Grand Slam singles results
- Australian Open: 3R (1983)
- French Open: 2R (1984, 1986)
- Wimbledon: 2R (1986)
- US Open: 3R (1986)

Doubles
- Career record: 42–65
- Career titles: 1
- Highest ranking: No. 70 (July 13, 1987)

= Marcel Freeman =

American tennis player

Marcel Freeman (born March 30, 1960) is a former professional tennis player from the United States.

==Career==
Freeman's career high singles ranking was world No. 46, which he reached in November, 1986. His best Grand Prix result was reaching the semi-finals in 1988 Queensland Open, whilst his best Grand Slam result was reaching the third round of the 1986 US Open. His career win–loss record for Grand Prix and Grand Slam play was 54–87.

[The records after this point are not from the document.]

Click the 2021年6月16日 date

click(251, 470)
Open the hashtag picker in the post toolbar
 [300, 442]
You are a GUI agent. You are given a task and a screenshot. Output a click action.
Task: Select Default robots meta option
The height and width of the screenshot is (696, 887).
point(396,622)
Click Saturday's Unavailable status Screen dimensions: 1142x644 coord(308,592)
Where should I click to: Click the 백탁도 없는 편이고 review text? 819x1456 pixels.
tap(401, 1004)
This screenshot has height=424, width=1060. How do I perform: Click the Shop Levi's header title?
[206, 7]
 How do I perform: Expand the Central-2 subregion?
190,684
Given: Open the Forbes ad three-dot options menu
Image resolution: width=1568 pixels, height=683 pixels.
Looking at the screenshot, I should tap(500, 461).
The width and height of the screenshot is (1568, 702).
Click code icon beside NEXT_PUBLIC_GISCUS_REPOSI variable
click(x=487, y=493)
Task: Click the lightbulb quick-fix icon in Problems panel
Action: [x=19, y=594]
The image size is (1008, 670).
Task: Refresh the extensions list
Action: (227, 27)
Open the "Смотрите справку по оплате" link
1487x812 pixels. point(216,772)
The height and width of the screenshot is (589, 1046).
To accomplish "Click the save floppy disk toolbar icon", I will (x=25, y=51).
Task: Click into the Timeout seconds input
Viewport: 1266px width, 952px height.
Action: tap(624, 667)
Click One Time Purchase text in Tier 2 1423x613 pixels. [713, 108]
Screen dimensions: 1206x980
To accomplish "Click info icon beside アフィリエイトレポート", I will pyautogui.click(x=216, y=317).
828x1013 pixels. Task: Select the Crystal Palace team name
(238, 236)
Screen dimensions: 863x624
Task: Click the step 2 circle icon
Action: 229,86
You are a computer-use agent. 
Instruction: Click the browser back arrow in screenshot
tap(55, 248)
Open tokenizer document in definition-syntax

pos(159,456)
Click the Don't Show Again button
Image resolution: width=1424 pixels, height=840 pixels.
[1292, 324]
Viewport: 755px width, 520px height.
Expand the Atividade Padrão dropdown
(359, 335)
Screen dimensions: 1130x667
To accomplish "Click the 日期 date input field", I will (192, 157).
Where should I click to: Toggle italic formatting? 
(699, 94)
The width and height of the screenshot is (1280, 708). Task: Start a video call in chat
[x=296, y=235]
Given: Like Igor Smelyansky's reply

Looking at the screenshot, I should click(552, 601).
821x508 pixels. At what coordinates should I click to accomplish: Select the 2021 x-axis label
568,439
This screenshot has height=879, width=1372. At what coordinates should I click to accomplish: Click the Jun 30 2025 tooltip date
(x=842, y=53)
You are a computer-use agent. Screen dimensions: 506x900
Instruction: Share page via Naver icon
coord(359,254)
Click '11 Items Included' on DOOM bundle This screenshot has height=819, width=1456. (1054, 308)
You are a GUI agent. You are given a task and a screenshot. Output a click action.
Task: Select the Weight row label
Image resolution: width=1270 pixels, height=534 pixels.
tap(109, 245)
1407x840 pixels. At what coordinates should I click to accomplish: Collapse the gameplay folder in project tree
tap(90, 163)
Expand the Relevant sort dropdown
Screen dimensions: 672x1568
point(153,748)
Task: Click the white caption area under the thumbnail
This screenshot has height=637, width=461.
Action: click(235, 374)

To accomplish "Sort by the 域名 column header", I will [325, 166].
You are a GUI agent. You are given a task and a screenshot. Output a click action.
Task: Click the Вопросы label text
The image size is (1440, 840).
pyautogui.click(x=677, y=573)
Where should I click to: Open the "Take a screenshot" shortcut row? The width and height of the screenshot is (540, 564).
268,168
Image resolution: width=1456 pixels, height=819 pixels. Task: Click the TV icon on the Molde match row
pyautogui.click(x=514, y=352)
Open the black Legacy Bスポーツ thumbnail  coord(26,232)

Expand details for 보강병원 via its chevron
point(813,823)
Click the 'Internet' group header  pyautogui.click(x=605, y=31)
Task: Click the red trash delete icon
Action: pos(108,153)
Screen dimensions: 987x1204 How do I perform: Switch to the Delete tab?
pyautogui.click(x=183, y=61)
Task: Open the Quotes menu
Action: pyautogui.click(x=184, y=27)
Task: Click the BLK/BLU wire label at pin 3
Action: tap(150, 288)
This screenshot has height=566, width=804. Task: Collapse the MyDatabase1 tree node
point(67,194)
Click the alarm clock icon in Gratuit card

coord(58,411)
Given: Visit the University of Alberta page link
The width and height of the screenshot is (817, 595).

During his career he won 1 doubles title, partnering Rodney Harmon. He achieved a career-high doubles ranking of world No. 70 in 1987.

==Career finals==
===Doubles (1 title, 2 runner-ups)===

| Result | W/L | Date | Tournament | Surface | Partner | Opponents | Score |
|---|---|---|---|---|---|---|---|
| Loss | 0–1 | Apr 1984 | Bari, Italy | Clay | USA Tim Wilkison | TCH Stanislav Birner TCH Libor Pimek | 6–2, 6–7, 4–6 |
| Win | 1–1 | Mar 1985 | Nancy, France | Hard (i) | USA Rodney Harmon | TCH Jaroslav Navrátil SWE Jonas Svensson | 6–4, 7–6 |
| Loss | 1–2 | Apr 1985 | Bari, Italy | Clay | AUS Laurie Warder | ARG Alejandro Ganzábal ITA Claudio Panatta | 4–6, 2–6 |

==College tennis==
Freeman was a four-time All-American at UCLA.